Thursday, June 2, 2016

FuseSoC and your custom workflow

Last week a colleague made a horrible mistake. He casually asked me to tell him a bit about FuseSoC. This made me very happy and after an hour he probably regretted asking (sorry Johan).

Anyway, it turned out that he wanted to know if FuseSoC was the right tool for him. As most other RTL developers, he had his own set of custom scripts to launch simulations - in this case it was Makefiles. After discussing a bit back and forth we both realized that switching to a complete FuseSoC-based workflow wouldn't really be all that great for him, as he would lose some of the tight tool-integration with his existing scripts. Talking a bit more however revealed that he had no great solution for bringing in all the source files that his makefiles should digest, and as I have written about before, FuseSoC is not only meant as a end-to-end solution for running simulations or making FPGA images. It's also meant to be used as a library so that it can be hooked up to other tools. And what my colleague needed in this case was mainly a list of all RTL source files, so I said that I could make such a tool based on FuseSoC in fifteen minutes. It turned that I was wrong. Starting out with the script I did for VUnit integration, it took less than ten minutes to get it working. Without further ado, I therefore present the FuseSoC file dumper script as an example on how to use just the parts of FuseSoC that brings in dependencies, sorts them in order and lists all files, as long as your cores use the FuseSoC .core format to describe them. Use it, adapt it and share it.


#
# FuseSoC source file dumper. fusesoc_file_dump_demo
#
# Copyright (C) 2016  Olof Kindgren <olof.kindgren@gmail.com>
#
# Permission to use, copy, modify, and/or distribute this software for any
# purpose with or without fee is hereby granted, provided that the above
# copyright notice and this permission notice appear in all copies.
#
# THE SOFTWARE IS PROVIDED "AS IS" AND THE AUTHOR DISCLAIMS ALL WARRANTIES
# WITH REGARD TO THIS SOFTWARE INCLUDING ALL IMPLIED WARRANTIES OF
# MERCHANTABILITY AND FITNESS. IN NO EVENT SHALL THE AUTHOR BE LIABLE FOR
# ANY SPECIAL, DIRECT, INDIRECT, OR CONSEQUENTIAL DAMAGES OR ANY DAMAGES
# WHATSOEVER RESULTING FROM LOSS OF USE, DATA OR PROFITS, WHETHER IN AN
# ACTION OF CONTRACT, NEGLIGENCE OR OTHER TORTIOUS ACTION, ARISING OUT OF
# OR IN CONNECTION WITH THE USE OR PERFORMANCE OF THIS SOFTWARE.

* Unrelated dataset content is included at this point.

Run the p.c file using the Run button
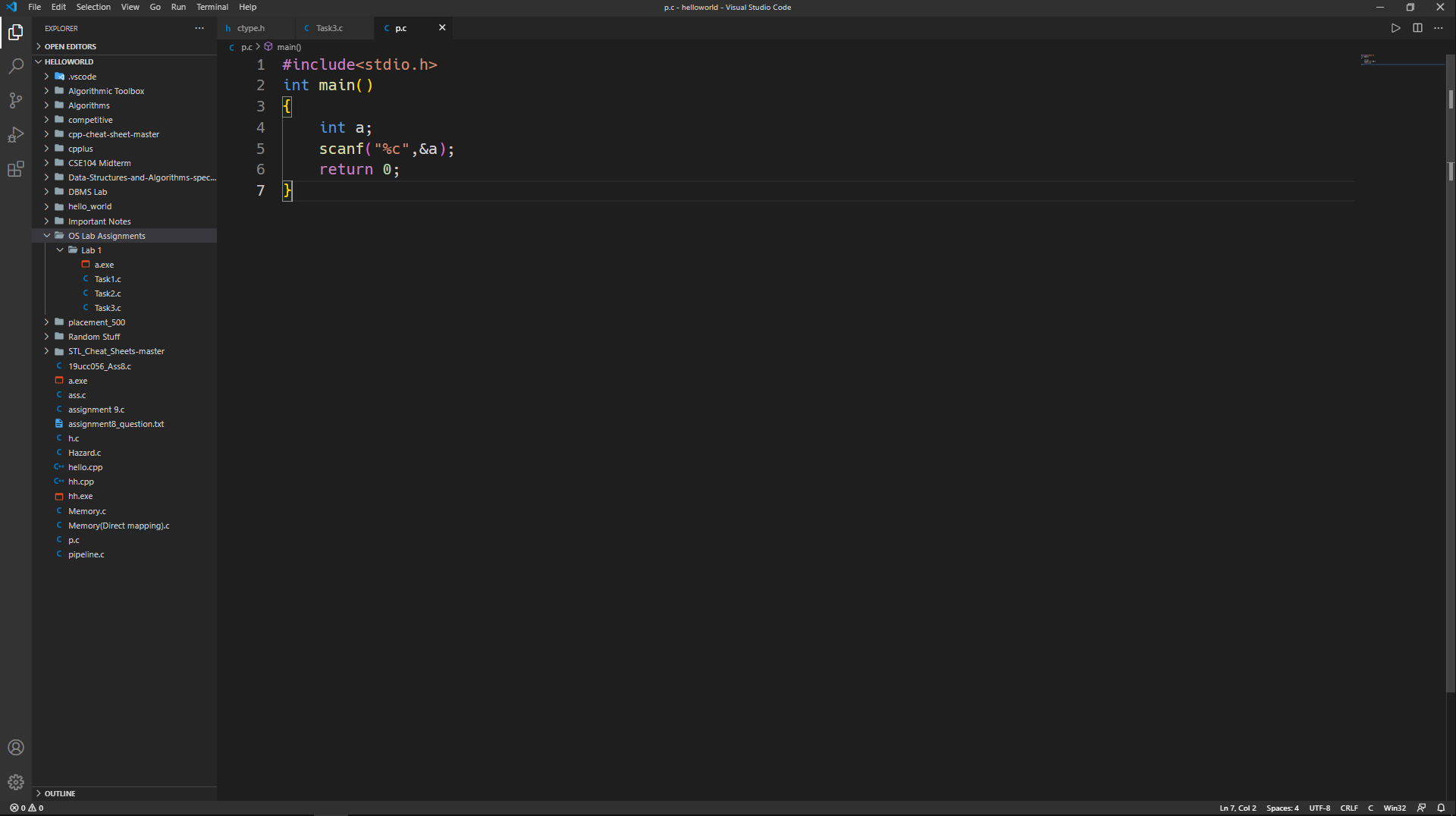pyautogui.click(x=1395, y=28)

from collections import OrderedDict
import os.path
import sys

from fusesoc.config import Config
from fusesoc.coremanager import CoreManager, DependencyError

if len(sys.argv) != 2:
    print("Usage: {} <top level core>".format(sys.argv[0]))
    exit(1)
top_core = sys.argv[1]

#Create singleton instances for core manager and configuration handler
#Configuration manager is not needed in this example
cm = CoreManager()
config = Config()

#Add core libraries that were picked up from fusesoc.conf by the config handler
try:
    cm.add_cores_root(config.cores_root)
except (RuntimeError, IOError) as e:
    pr_warn("Failed to register cores root '{}'".format(str(e)))

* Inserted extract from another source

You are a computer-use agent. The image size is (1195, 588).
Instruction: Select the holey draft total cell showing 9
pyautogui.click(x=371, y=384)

#Get the sorted list of dependencies starting from the top-level core
try:
    cores = cm.get_depends(top_core)
except DependencyError as e:
    print("'{}' or any of its dependencies requires '{}', but this core was not found".format(top_core, e.value))
    exit(1)

#Iterate over cores, filesets and files and add all relevant sources files to a list
incdirs = set()
libraries = []
src_files = []

#'usage' is a list of tags to look for in the filesets. Only look at filesets where any of these tags are present
usage = ['sim']
for core_name in cores:
    core = cm.get_core(core_name)
    core.setup()
    basepath = core.files_root
    for fs in core.file_sets:
        if (set(fs.usage) & set(usage)) and ((core_name == top_core) or not fs.private):
            for file in fs.file:
                if file.is_include_file:
                    incdirs.add(os.path.join(basepath, os.path.dirname(file.name)))
                else:
                    libraries.append(file.logical_name)
                    src_files.append("{},{},{}".format(os.path.join(basepath, file.name),
                                                    file.logical_name,
                                                    file.file_type))

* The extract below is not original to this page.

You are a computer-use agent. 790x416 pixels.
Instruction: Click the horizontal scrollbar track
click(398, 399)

print("==Include directories==")
print('\n'.join(incdirs))
print("==Libraries==")
print('\n'.join(list(OrderedDict.fromkeys(libraries))))
print("==Source files==")
print('\n'.join(src_files))

Granted that you have a fusesoc.conf file in your current directory or ~/.config/fusesoc and the FuseSoC standard core library installed, both of which you get if you install FuseSoC, you can now run python fusesoc_file_dump_demo.py de0_nano to get a list of all source files, include directories and libraries needed to build the de0_nano system.